“Words are living things: they are born, they live and they die. Some enjoy a long life, but others disappear over time when whatever they refer to ceases to exist or because other words replace them.”
Mercè Lorente, Doctor of Catalan Philology, a lecturer on the IDEC-Universitat Pompeu Fabra Master’s in Terminology online course and Director of the University Institute for Applied Linguistics at Pompeu Fabra University, reveals the factors that can cause previously commonplace words to disappear, for one reason or another.
In her article there are also comments from well-known linguists, translators and lexicographers, including Alberto Gómez Font, Director of the Cervantes Institute in Rabat, lexicographer José Martínez de Sousa, and translator and crossword compiler, Pau Vidal, who reveal their “theories” on why words disappear, the causes behind it and the words that replace them.
Mercè Lorente closes her article with the comment: “Many efforts are made to try and preserve the richness of a language’s vocabulary and to make its speakers aware of their responsibility as users of that language. However, no matter how many books are published, only people’s linguistic awareness can stop words from dying out, and this is something that’s within our reach.”

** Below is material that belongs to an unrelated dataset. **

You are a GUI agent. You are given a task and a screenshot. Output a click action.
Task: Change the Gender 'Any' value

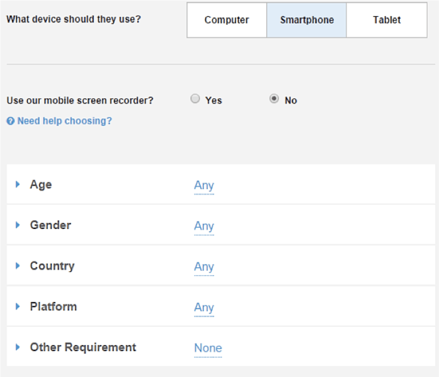tap(204, 226)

Mercè Lorente has a PhD in Catalan Philology (1994) from the University of Barcelona and is a tenured lecturer at the UPF’s Department of Translation and Language Sciences. A specialist in vocabulary, terminology and phraseology, she is the current Director of the University Institute for Applied Linguistics (IULA). Furthermore, she has conducted various research projects on terminology and information retrieval (RICOTERM series) and is editor-in-chief at Terminàlia, the Catalan Terminology Society’s journal. She is also a member of IULATERM, the IULA research group.